HANOI, August 26, 2025 – Vietnam's economy is currently navigating a complex landscape of market volatility and proactive government intervention, marked by domestic gold prices soaring to unprecedented heights, decisive central bank action to stabilize the currency, and new fiscal policies aimed at supporting the business community.
This morning, the price of SJC-branded gold bullion continued its relentless climb, surging past the historic milestone of VND 127 million per tael (approximately USD 4,830 per 37.5 grams). This new record high reflects sustained investor demand for the precious metal as a safe-haven asset amidst both global and domestic economic uncertainties. The persistent upward trend has further widened the already significant gap between domestic SJC gold prices and international rates, a long-standing point of concern for market regulators.

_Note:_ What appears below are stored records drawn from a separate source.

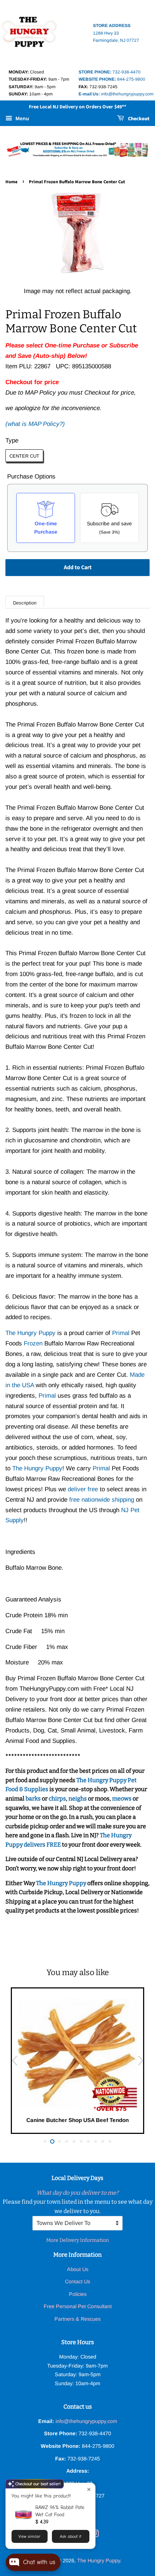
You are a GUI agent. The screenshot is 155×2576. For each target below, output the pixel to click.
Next (140, 2060)
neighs (77, 1798)
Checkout (138, 119)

In response to fluctuations in the broader financial markets, particularly the foreign exchange market, the State Bank of Vietnam (SBV) has taken active measures to cool down the USD/VND exchange rate. Through strategic market interventions, the central bank has worked to stabilize the Vietnamese Dong, reaffirming its commitment to managing inflation and ensuring macroeconomic stability. These moves are crucial for controlling the cost of imports, managing foreign debt, and maintaining investor confidence in the national currency.
On the fiscal policy front, the Vietnamese government is moving forward with significant measures to provide relief to the business sector. In an effort to stimulate economic activity and support production, the government is reviewing a proposal to implement a 30% reduction in land rent for businesses and individuals throughout 2025.
This proposed relief package, which has been under consideration by the Ministry of Finance, aims to lower operating costs for enterprises, thereby encouraging investment, expansion, and job creation. The measure is seen as a vital tool to help businesses navigate current challenges and contribute to the nation's overall economic growth targets for the coming year.
Together, these developments paint a picture of a dynamic economy in transition. While soaring gold prices highlight underlying investor caution, the proactive stance of both the State Bank and the government demonstrates a coordinated strategy to maintain stability, control market pressures, and foster a supportive environment for sustainable business growth.